Segment Open

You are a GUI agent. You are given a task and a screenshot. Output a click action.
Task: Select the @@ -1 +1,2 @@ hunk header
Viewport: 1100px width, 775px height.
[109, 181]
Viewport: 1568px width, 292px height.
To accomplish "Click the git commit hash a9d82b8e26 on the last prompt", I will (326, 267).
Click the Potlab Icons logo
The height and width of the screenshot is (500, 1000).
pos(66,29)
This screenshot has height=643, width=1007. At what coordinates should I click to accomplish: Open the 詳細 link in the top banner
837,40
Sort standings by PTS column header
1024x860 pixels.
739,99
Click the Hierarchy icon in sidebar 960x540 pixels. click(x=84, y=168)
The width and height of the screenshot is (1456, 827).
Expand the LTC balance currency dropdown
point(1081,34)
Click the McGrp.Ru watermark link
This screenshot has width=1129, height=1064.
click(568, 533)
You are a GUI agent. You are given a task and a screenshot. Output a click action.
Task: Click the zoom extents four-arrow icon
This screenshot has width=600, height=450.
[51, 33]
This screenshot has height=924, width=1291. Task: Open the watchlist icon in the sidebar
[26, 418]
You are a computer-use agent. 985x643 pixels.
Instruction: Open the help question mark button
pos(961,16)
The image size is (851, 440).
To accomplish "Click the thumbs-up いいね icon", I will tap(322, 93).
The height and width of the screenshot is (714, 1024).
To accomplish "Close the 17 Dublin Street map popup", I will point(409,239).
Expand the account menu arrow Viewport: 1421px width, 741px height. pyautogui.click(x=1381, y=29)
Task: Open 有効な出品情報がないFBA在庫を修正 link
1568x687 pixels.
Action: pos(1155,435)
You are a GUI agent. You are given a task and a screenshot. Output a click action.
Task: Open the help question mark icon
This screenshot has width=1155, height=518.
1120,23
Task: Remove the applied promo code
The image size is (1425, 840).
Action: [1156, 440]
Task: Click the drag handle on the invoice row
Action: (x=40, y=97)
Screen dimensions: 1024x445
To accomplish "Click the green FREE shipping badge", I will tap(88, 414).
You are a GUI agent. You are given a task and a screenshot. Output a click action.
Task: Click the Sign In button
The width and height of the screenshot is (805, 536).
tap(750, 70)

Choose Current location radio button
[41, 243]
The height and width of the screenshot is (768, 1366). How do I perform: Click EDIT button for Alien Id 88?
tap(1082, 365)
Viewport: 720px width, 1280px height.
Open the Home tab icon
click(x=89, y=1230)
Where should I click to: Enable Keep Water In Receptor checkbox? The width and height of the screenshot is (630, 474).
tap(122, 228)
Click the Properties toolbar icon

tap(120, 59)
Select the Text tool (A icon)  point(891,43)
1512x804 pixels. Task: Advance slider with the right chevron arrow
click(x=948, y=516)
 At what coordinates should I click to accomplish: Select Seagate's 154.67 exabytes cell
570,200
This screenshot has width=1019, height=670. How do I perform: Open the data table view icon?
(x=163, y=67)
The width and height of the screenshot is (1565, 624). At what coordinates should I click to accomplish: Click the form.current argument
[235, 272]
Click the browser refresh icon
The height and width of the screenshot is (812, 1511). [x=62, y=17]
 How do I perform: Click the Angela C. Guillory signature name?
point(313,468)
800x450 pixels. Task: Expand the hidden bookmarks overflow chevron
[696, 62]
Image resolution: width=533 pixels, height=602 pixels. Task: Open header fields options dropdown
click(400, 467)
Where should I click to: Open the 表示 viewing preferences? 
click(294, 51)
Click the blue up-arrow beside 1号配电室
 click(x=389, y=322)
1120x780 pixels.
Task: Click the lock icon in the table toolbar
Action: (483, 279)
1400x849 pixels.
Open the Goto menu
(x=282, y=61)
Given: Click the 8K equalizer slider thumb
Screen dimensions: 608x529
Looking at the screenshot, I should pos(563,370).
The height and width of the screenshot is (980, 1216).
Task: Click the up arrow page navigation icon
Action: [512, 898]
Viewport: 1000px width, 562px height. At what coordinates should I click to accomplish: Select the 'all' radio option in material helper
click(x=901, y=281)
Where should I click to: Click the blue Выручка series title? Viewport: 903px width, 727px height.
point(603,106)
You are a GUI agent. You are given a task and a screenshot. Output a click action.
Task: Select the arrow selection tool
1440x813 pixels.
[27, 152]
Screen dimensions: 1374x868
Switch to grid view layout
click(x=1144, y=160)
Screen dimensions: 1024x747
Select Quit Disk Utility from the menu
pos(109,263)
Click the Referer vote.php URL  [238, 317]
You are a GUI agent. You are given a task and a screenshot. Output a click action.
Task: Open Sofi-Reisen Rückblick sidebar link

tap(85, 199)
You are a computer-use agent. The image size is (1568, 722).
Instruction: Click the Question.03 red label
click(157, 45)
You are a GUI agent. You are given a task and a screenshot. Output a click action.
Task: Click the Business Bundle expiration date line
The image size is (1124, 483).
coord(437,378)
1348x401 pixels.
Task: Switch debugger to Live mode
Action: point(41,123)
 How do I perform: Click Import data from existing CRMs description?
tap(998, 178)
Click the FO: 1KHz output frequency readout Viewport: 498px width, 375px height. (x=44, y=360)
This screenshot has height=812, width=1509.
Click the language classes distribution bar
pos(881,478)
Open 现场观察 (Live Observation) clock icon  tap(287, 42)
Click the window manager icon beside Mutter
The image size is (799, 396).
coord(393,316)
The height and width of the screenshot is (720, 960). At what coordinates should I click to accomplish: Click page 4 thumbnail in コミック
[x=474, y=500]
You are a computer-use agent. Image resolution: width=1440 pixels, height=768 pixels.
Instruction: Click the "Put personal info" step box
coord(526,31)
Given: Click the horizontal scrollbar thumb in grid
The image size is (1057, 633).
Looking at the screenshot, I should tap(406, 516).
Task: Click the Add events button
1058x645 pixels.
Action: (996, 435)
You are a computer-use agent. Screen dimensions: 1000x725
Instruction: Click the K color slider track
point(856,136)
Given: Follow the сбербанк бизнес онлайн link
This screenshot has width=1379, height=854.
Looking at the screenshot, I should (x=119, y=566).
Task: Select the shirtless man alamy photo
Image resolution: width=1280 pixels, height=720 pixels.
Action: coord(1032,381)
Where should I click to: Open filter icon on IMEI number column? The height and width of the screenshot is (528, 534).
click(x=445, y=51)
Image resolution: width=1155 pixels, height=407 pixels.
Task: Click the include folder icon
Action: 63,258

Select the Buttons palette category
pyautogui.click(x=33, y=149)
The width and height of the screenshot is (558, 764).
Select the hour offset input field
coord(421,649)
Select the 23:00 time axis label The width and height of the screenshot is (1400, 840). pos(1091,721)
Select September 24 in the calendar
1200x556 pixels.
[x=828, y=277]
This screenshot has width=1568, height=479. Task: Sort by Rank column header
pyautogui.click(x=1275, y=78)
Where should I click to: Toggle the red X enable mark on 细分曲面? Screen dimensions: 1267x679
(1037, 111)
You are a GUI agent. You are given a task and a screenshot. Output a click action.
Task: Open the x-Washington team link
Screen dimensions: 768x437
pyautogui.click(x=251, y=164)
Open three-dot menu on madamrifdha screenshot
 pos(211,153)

Segment Closed

WHAT YOU HAVE TO DO: In the listing above, find the line containing "Switch to grid view layout" and the line containing "Task: Click the Business", then repeat those two lines and everything between them exactly.

REPLY:
Switch to grid view layout
click(x=1144, y=160)
Screen dimensions: 1024x747
Select Quit Disk Utility from the menu
pos(109,263)
Click the Referer vote.php URL  [238, 317]
You are a GUI agent. You are given a task and a screenshot. Output a click action.
Task: Open Sofi-Reisen Rückblick sidebar link

tap(85, 199)
You are a computer-use agent. The image size is (1568, 722).
Instruction: Click the Question.03 red label
click(157, 45)
You are a GUI agent. You are given a task and a screenshot. Output a click action.
Task: Click the Business Bundle expiration date line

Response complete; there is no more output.